Analysis of Quantum Approximate Optimization Algorithm under Realistic Noise in Superconducting Qubits

Abstract

The quantum approximate optimization algorithm (QAOA) is a promising quantum-classical hybrid technique to solve combinatorial optimization problems in near-term gate-based noisy quantum devices. In QAOA, the objective is a function of the quantum state, which itself is a function of the gate parameters of a multi-level parameterized quantum circuit (PQC). A classical optimizer varies the continuous gate parameters to generate distributions (quantum state) with significant support to the optimal solution. Even at the lowest circuit depth, QAOA offers non-trivial provable performance guarantee which is expected to increase with the circuit depth. However, the existing analysis fails to consider non-idealities in the qubit quality i.e., short lifetime and imperfect gate operations in realistic quantum hardware.

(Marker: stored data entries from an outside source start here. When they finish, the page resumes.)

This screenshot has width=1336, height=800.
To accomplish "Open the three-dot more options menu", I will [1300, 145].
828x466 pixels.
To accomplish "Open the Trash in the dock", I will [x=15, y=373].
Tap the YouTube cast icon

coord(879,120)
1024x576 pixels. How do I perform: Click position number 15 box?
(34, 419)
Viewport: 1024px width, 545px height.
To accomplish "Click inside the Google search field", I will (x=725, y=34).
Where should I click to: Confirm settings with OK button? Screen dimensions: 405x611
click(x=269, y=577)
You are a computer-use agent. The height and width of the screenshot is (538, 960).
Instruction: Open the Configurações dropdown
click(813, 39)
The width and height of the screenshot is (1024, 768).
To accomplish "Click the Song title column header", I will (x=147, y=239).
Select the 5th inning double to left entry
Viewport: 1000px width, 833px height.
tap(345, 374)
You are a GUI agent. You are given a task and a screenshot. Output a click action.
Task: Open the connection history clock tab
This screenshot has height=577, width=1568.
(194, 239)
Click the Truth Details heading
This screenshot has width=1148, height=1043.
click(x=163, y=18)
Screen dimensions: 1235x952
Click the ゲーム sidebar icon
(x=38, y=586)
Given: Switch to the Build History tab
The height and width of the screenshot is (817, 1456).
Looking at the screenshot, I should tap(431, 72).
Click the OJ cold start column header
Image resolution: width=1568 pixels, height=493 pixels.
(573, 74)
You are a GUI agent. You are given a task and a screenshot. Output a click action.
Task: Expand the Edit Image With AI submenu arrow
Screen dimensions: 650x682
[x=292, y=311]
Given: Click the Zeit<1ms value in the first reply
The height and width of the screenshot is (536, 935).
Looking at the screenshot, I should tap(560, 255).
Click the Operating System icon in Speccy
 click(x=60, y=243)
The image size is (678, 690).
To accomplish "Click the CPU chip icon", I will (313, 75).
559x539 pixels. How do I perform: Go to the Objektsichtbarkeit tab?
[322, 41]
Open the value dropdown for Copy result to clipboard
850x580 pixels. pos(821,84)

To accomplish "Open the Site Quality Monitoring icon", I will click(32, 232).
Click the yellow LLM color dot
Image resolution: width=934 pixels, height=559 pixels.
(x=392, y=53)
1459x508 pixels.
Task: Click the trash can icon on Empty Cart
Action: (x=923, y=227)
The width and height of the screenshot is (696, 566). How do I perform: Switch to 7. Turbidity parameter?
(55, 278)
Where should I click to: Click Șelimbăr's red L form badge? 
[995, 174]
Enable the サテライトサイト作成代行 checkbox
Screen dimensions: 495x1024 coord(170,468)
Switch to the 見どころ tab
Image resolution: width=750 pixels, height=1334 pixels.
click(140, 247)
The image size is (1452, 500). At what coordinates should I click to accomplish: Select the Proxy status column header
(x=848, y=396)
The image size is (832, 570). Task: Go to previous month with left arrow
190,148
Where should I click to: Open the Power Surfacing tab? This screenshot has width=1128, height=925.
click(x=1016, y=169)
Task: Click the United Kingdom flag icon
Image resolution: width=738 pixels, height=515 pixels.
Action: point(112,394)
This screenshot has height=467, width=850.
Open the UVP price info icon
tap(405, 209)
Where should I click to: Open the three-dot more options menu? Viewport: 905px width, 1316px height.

In this article, we investigate the impact of various noise sources on the performance of QAOA both in simulation and on a real quantum computer from IBM. Our analyses indicate that the optimal number of stages (p-value) for any QAOA instance is limited by the noise characteristics (gate error, coherence time, etc.) of the target hardware as opposed to the current perception that higher-depth QAOA will provide monotonically better performance for a given problem compared to the low-depth implementations.